Recast everything from the line containing "You are a computer-use" down to the line containing "pyautogui.click(x=465, y=140)", both included, as a numbered list without blank lines. Leave the pictures out.

Exercise material ->
####################

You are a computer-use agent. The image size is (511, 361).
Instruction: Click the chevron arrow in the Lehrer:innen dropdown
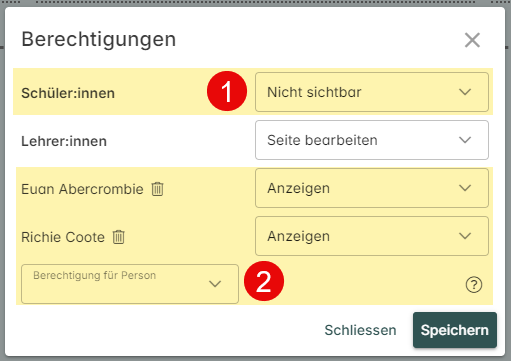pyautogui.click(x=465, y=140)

####################

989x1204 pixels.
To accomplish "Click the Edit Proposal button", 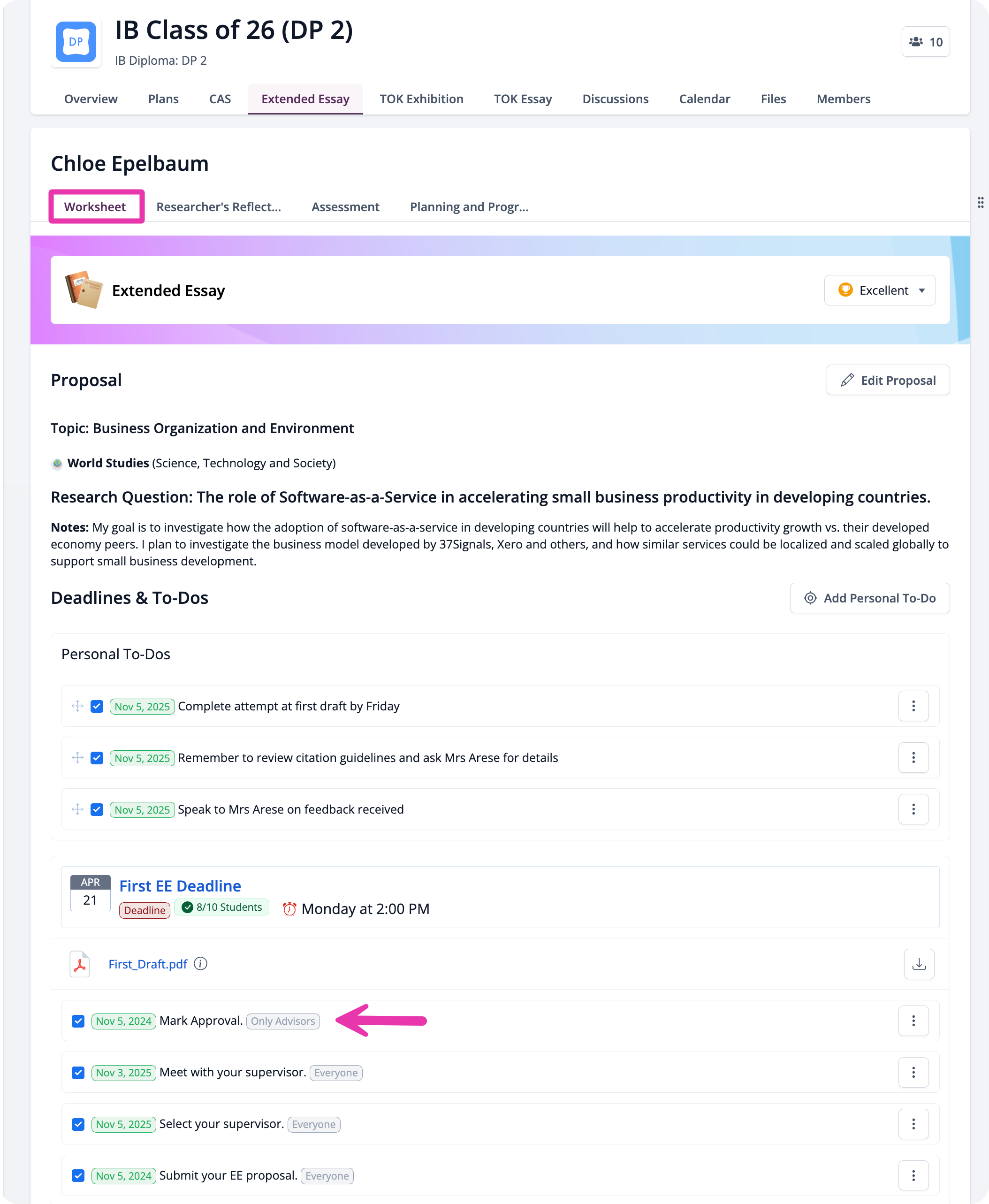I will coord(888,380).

####################

Expected output ->
1. You are a computer-use agent. The image size is (511, 361).
2. Instruction: Click the chevron arrow in the Lehrer:innen dropdown
3. pyautogui.click(x=465, y=140)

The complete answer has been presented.